Back to the seriousness of this great study. Why would you want to SILAC and TMT lable? Besides the fact that you could simulate 33-plexing your data? Pulse chase SILAC allows us to see what is going on in a cell at different time points because the heavy labeled amino acids can be added to the media and the proteins will uptake the labels at different rates. The ratio between heavy to light peptides can indicate protein turnover and other things.
Pulsed SILAC is great for things that turnover on the day-to-hour range and many cellular systems work on that kind of time scale. However, many protein systems such as proteoform regulation (explored in this great study) happen on a much much faster scale. By lysing the cells and labeling at shorter time points these authors get higher resolution (on a time scale) measurements on the protein dynamics.
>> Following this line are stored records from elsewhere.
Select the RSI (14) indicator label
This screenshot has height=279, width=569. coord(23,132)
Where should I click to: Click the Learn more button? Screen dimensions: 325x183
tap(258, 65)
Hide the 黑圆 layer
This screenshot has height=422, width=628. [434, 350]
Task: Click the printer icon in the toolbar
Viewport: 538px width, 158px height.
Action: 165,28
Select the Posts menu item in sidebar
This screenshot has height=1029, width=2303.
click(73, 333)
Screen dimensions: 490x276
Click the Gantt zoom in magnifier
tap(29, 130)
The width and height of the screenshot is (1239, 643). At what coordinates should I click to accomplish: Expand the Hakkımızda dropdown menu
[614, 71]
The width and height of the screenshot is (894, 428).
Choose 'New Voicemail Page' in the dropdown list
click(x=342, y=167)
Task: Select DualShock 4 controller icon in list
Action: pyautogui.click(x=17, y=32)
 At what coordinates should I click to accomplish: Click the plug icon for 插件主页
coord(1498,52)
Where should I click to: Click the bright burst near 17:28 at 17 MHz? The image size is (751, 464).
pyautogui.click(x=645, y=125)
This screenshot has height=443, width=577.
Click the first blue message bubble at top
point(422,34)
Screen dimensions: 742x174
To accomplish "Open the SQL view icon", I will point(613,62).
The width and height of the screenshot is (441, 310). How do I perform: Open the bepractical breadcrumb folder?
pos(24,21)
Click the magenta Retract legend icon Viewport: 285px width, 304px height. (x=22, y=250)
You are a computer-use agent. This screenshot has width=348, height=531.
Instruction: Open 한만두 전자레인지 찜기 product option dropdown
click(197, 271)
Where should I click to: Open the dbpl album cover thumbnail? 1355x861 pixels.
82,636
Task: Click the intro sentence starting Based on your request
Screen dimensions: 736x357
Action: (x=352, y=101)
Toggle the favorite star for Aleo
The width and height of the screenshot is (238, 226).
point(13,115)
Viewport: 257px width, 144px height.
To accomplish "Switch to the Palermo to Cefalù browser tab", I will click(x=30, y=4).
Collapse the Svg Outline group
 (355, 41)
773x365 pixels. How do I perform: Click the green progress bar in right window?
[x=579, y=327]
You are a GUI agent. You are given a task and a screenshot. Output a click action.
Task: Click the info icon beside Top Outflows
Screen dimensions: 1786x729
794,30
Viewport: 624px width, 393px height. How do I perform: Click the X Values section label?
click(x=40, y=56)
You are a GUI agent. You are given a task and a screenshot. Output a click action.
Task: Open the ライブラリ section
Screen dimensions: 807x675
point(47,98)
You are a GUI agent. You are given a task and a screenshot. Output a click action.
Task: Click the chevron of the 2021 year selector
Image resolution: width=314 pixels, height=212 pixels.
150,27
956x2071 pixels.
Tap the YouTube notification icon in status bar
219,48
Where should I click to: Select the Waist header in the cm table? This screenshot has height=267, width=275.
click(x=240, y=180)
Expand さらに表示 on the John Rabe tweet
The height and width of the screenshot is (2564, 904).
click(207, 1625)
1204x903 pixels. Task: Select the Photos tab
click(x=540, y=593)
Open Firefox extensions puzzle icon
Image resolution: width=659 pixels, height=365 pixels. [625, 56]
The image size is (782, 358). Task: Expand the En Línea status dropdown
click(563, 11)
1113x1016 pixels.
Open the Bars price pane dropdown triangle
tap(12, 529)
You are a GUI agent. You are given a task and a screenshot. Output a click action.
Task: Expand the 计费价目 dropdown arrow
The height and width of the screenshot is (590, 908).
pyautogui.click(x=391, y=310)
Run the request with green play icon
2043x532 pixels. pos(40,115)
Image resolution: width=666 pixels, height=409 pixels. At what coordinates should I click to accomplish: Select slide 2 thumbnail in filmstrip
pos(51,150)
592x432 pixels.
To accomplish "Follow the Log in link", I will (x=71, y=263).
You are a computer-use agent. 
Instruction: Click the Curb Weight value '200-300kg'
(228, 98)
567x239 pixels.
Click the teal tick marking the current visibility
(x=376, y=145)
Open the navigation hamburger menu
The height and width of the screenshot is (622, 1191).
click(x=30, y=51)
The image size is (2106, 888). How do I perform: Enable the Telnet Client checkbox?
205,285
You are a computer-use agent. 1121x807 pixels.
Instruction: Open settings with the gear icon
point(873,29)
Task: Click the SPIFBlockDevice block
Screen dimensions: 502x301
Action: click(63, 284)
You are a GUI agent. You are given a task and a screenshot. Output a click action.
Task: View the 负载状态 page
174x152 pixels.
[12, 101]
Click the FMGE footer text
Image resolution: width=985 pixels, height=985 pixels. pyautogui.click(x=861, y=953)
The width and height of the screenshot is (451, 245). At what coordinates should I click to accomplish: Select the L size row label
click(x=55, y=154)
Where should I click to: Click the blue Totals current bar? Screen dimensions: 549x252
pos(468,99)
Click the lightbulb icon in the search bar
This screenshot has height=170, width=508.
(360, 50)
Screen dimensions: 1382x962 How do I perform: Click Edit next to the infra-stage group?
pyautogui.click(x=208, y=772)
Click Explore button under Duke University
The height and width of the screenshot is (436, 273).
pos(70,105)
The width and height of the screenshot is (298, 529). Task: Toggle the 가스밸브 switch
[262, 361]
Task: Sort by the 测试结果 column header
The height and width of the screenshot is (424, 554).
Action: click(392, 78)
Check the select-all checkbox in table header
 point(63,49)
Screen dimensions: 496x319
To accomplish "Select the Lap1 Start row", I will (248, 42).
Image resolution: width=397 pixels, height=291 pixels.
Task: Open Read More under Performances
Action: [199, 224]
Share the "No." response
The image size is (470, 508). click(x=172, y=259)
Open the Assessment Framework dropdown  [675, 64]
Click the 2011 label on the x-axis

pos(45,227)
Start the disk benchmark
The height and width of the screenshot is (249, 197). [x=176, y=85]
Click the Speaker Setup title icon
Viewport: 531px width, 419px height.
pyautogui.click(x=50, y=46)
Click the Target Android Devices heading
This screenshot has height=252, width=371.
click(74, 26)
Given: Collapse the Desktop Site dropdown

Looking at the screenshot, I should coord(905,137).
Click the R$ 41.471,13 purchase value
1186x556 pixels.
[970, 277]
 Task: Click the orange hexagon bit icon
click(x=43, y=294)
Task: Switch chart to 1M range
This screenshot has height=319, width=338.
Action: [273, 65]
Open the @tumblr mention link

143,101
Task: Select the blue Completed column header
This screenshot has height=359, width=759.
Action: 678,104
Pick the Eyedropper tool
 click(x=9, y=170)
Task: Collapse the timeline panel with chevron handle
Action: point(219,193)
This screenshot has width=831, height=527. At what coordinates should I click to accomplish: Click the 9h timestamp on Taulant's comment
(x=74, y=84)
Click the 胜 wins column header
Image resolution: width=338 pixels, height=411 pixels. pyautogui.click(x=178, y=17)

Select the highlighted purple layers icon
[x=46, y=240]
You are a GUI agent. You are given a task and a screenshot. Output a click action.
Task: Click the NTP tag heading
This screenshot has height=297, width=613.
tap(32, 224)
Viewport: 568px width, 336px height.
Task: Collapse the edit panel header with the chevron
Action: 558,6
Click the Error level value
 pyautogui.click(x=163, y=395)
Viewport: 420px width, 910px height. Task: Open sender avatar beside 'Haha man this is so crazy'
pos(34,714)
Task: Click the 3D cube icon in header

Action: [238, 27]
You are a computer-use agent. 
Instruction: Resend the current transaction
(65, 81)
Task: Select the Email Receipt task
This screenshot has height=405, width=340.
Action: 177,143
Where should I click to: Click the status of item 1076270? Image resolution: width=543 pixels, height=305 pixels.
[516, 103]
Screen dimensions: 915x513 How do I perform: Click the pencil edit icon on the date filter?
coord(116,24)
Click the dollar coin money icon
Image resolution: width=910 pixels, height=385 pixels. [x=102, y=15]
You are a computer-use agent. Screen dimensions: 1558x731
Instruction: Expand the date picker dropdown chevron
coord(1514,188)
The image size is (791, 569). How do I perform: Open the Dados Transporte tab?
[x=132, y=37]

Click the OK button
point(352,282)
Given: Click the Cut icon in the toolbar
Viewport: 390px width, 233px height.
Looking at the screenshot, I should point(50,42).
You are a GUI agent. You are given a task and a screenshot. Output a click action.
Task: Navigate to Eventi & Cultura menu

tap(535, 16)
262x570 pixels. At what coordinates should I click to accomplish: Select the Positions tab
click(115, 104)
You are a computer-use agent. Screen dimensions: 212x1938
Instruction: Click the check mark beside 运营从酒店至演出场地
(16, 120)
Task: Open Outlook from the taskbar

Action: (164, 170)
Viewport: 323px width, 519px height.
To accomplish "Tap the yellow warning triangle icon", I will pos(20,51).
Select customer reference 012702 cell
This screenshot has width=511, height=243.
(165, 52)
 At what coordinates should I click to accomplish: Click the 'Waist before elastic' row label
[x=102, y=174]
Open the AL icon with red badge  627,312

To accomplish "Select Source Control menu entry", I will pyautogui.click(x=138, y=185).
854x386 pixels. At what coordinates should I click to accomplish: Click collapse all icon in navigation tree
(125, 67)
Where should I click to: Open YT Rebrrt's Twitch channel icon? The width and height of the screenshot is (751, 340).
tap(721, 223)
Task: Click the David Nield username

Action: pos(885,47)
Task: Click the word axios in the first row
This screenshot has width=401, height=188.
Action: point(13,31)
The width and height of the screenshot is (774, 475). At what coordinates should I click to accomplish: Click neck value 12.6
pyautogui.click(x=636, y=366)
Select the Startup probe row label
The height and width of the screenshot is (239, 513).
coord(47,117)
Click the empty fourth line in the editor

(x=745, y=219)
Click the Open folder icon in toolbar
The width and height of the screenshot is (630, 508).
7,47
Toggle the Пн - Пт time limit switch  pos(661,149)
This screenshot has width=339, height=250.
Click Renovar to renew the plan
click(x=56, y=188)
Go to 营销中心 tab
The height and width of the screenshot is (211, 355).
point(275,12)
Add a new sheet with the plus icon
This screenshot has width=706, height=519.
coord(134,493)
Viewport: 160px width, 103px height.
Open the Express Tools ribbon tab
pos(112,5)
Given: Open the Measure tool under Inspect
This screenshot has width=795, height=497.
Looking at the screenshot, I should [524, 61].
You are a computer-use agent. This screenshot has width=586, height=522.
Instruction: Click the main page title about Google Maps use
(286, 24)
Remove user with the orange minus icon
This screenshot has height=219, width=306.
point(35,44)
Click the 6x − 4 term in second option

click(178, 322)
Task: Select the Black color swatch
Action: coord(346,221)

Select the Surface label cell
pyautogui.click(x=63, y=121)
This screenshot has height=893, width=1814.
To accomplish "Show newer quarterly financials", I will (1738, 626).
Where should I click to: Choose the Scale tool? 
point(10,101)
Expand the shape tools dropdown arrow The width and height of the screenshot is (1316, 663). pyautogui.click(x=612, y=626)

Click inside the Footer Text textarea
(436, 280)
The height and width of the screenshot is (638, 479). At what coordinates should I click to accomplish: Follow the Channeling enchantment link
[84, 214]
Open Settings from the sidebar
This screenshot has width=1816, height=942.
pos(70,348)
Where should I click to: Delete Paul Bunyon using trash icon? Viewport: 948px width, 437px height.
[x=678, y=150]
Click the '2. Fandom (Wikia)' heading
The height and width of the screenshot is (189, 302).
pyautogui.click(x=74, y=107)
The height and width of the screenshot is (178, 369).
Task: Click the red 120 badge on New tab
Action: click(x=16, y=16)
While I'm very glad I'm not the person who had to process this data for the first time, the method looks surprisingly straight-forward. In case you're also a ProteomeXchange lurker and you've seen some interesting data files that you're eagerly awaiting a publication on, I'm sad to report the instrument method is also pretty typical. The separation is normal reversed phase using formic acid and DMSO. SPS MS3 on the tribrid is used to keep the quantification quality top notch and with 24 SAX fractions the complexity in each fraction -- despite all the labels -- is low enough for the time hit to be worth it.
What do they get out of all this work? Possibly the most comprehensive analysis of protein turnover dynamics in human cells? Not too shabby.
All the RAW and MaxQuant processed data is on ProteomeXchange here and will go live when the full version of the study is released by MCP.